## GIVEN PROBLEM
Arrange the part of the records that opens with the line containing "This screenshot has height=270, width=577." and runs through the end of the records as a JSON list of strings, one string per line, with blank lines omitted. Leave the pictures out of the answer.

******************************

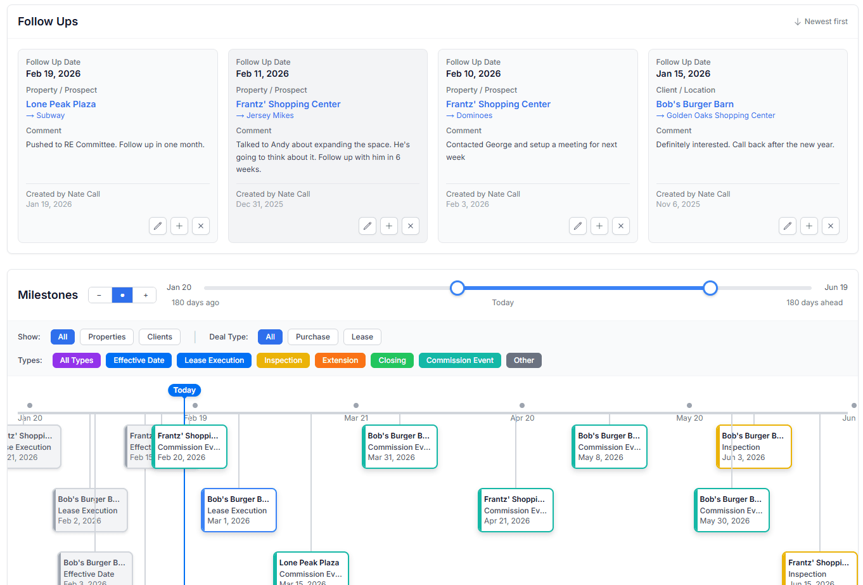This screenshot has height=585, width=863.
Task: Zoom out the Milestones timeline with the minus button
Action: pyautogui.click(x=99, y=295)
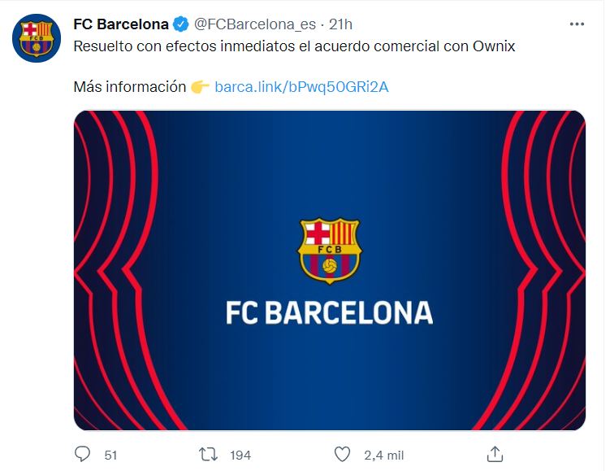The height and width of the screenshot is (471, 610).
Task: Open FC Barcelona profile avatar
Action: [x=37, y=37]
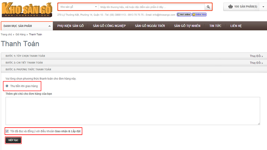
Task: Click inside the order notes text area
Action: [x=132, y=111]
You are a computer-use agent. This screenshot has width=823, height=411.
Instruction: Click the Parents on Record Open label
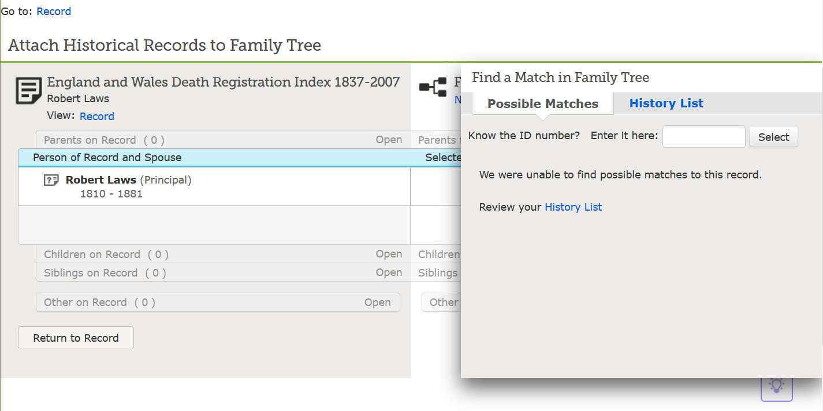pyautogui.click(x=389, y=139)
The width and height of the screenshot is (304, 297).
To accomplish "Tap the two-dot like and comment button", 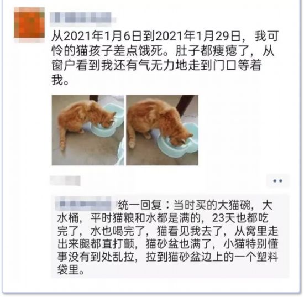I will [x=277, y=181].
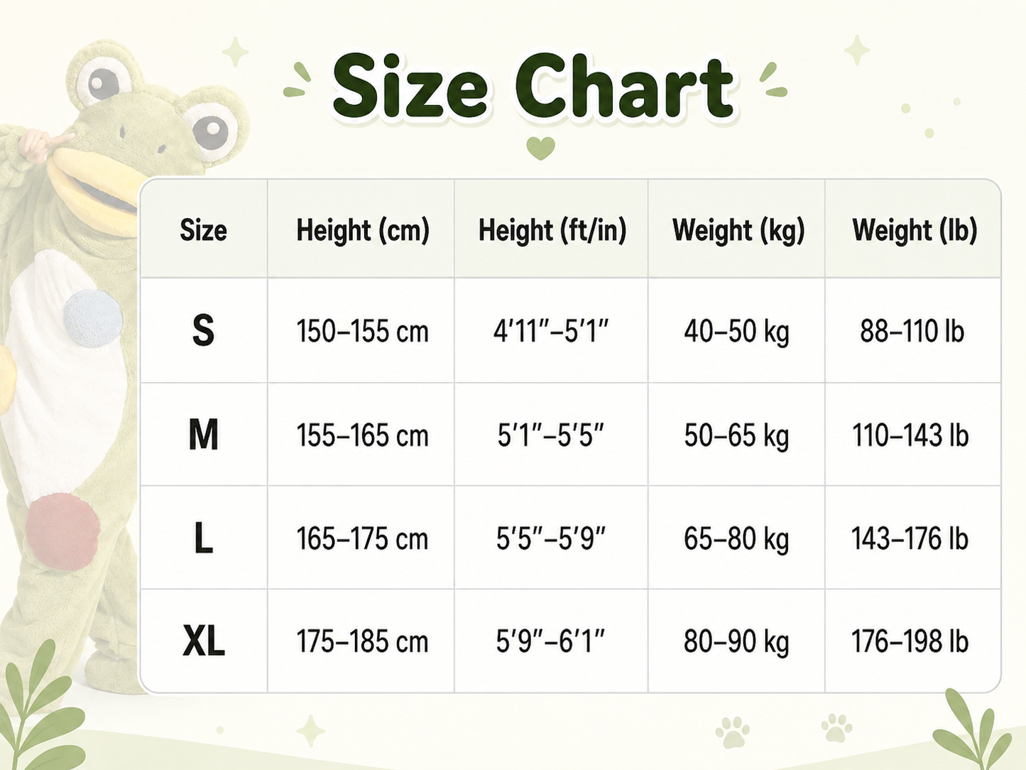
Task: Select the S size row label
Action: tap(204, 330)
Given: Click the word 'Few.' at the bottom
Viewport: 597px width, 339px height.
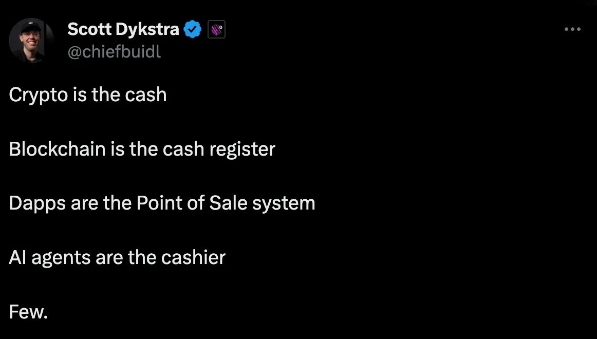Looking at the screenshot, I should (28, 311).
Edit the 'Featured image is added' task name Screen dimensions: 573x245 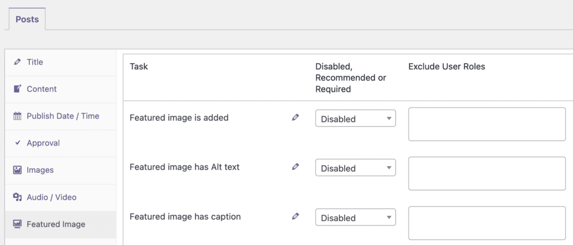coord(295,117)
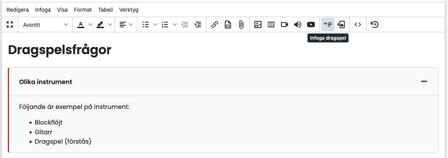This screenshot has width=448, height=158.
Task: Expand the text alignment options
Action: (126, 25)
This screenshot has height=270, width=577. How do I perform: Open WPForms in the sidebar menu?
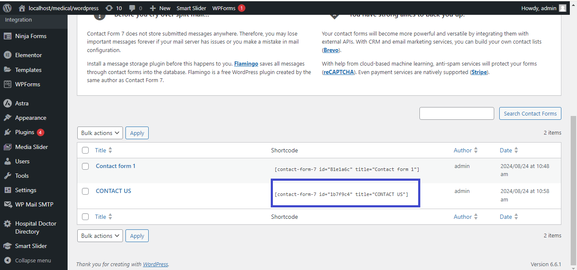pos(27,84)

******************************

## COMPLETE RESPONSE
[
  "This screenshot has height=270, width=577. How do I perform: Open WPForms in the sidebar menu?",
  "pos(27,84)"
]